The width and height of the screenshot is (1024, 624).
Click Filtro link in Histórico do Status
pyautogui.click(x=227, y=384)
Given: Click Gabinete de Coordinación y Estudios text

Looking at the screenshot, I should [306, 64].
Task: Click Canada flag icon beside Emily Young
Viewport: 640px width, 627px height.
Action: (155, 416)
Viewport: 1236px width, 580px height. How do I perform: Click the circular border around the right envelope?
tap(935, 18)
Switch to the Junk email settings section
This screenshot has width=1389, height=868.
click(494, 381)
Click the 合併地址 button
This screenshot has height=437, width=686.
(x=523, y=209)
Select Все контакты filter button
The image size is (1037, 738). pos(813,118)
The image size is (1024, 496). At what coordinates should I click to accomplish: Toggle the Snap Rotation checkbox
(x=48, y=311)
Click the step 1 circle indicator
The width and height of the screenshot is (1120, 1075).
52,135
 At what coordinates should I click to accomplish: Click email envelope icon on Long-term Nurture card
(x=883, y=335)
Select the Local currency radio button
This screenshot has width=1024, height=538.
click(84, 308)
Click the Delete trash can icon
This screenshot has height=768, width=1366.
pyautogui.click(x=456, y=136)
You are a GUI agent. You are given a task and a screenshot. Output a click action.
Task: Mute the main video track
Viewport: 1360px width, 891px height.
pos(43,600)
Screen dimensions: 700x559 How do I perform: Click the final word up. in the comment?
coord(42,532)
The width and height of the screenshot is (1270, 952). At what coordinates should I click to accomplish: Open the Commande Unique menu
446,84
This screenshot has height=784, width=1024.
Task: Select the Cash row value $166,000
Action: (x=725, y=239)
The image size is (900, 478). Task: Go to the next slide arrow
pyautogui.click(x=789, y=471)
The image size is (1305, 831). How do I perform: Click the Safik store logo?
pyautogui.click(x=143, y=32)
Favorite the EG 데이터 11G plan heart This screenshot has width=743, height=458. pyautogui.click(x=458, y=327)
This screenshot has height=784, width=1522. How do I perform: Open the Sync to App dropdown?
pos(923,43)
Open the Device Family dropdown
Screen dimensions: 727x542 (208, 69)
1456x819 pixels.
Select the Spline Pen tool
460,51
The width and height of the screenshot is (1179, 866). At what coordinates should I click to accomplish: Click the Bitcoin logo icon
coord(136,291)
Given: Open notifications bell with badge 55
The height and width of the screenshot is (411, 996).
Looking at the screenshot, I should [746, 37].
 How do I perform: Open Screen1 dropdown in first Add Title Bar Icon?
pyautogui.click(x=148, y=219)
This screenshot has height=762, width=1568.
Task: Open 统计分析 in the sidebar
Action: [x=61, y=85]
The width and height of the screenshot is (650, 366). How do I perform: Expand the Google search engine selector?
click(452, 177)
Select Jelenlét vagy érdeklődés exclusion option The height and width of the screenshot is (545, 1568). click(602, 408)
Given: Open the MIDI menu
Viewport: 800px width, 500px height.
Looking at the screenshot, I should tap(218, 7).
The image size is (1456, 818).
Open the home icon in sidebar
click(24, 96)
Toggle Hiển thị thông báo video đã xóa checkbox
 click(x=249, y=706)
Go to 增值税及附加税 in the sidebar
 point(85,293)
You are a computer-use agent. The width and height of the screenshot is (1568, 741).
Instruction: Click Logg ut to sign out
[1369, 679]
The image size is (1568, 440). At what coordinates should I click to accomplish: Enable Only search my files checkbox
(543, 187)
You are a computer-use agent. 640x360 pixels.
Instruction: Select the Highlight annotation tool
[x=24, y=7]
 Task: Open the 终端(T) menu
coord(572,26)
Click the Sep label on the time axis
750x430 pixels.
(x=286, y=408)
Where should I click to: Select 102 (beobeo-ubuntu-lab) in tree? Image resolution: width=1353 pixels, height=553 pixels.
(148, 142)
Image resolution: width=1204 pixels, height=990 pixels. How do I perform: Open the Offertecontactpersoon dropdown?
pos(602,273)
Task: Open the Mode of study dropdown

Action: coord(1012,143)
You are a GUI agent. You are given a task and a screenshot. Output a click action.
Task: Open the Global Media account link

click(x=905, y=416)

################

### [WHAT YOU NEED TO DO]
Copy out all of the entries above, line for line, with no changes.

### [WORKED ANSWER]
The width and height of the screenshot is (1024, 624).
Click Filtro link in Histórico do Status
pyautogui.click(x=227, y=384)
Given: Click Gabinete de Coordinación y Estudios text

Looking at the screenshot, I should [306, 64].
Task: Click Canada flag icon beside Emily Young
Viewport: 640px width, 627px height.
Action: (155, 416)
Viewport: 1236px width, 580px height. How do I perform: Click the circular border around the right envelope?
tap(935, 18)
Switch to the Junk email settings section
This screenshot has width=1389, height=868.
click(494, 381)
Click the 合併地址 button
This screenshot has height=437, width=686.
(x=523, y=209)
Select Все контакты filter button
The image size is (1037, 738). pos(813,118)
The image size is (1024, 496). At what coordinates should I click to accomplish: Toggle the Snap Rotation checkbox
(x=48, y=311)
Click the step 1 circle indicator
The width and height of the screenshot is (1120, 1075).
52,135
 At what coordinates should I click to accomplish: Click email envelope icon on Long-term Nurture card
(x=883, y=335)
Select the Local currency radio button
This screenshot has width=1024, height=538.
click(84, 308)
Click the Delete trash can icon
This screenshot has height=768, width=1366.
pyautogui.click(x=456, y=136)
You are a GUI agent. You are given a task and a screenshot. Output a click action.
Task: Mute the main video track
Viewport: 1360px width, 891px height.
pos(43,600)
Screen dimensions: 700x559 How do I perform: Click the final word up. in the comment?
coord(42,532)
The width and height of the screenshot is (1270, 952). At what coordinates should I click to accomplish: Open the Commande Unique menu
446,84
This screenshot has height=784, width=1024.
Task: Select the Cash row value $166,000
Action: (x=725, y=239)
The image size is (900, 478). Task: Go to the next slide arrow
pyautogui.click(x=789, y=471)
The image size is (1305, 831). How do I perform: Click the Safik store logo?
pyautogui.click(x=143, y=32)
Favorite the EG 데이터 11G plan heart This screenshot has width=743, height=458. pyautogui.click(x=458, y=327)
This screenshot has height=784, width=1522. How do I perform: Open the Sync to App dropdown?
pos(923,43)
Open the Device Family dropdown
Screen dimensions: 727x542 (208, 69)
1456x819 pixels.
Select the Spline Pen tool
460,51
The width and height of the screenshot is (1179, 866). At what coordinates should I click to accomplish: Click the Bitcoin logo icon
coord(136,291)
Given: Open notifications bell with badge 55
The height and width of the screenshot is (411, 996).
Looking at the screenshot, I should [746, 37].
 How do I perform: Open Screen1 dropdown in first Add Title Bar Icon?
pyautogui.click(x=148, y=219)
This screenshot has height=762, width=1568.
Task: Open 统计分析 in the sidebar
Action: [x=61, y=85]
The width and height of the screenshot is (650, 366). How do I perform: Expand the Google search engine selector?
click(452, 177)
Select Jelenlét vagy érdeklődés exclusion option The height and width of the screenshot is (545, 1568). click(602, 408)
Given: Open the MIDI menu
Viewport: 800px width, 500px height.
Looking at the screenshot, I should tap(218, 7).
The image size is (1456, 818).
Open the home icon in sidebar
click(24, 96)
Toggle Hiển thị thông báo video đã xóa checkbox
 click(x=249, y=706)
Go to 增值税及附加税 in the sidebar
 point(85,293)
You are a computer-use agent. The width and height of the screenshot is (1568, 741).
Instruction: Click Logg ut to sign out
[1369, 679]
The image size is (1568, 440). At what coordinates should I click to accomplish: Enable Only search my files checkbox
(543, 187)
You are a computer-use agent. 640x360 pixels.
Instruction: Select the Highlight annotation tool
[x=24, y=7]
 Task: Open the 终端(T) menu
coord(572,26)
Click the Sep label on the time axis
750x430 pixels.
(x=286, y=408)
Where should I click to: Select 102 (beobeo-ubuntu-lab) in tree? Image resolution: width=1353 pixels, height=553 pixels.
(148, 142)
Image resolution: width=1204 pixels, height=990 pixels. How do I perform: Open the Offertecontactpersoon dropdown?
pos(602,273)
Task: Open the Mode of study dropdown

Action: coord(1012,143)
You are a GUI agent. You are given a task and a screenshot. Output a click action.
Task: Open the Global Media account link

click(x=905, y=416)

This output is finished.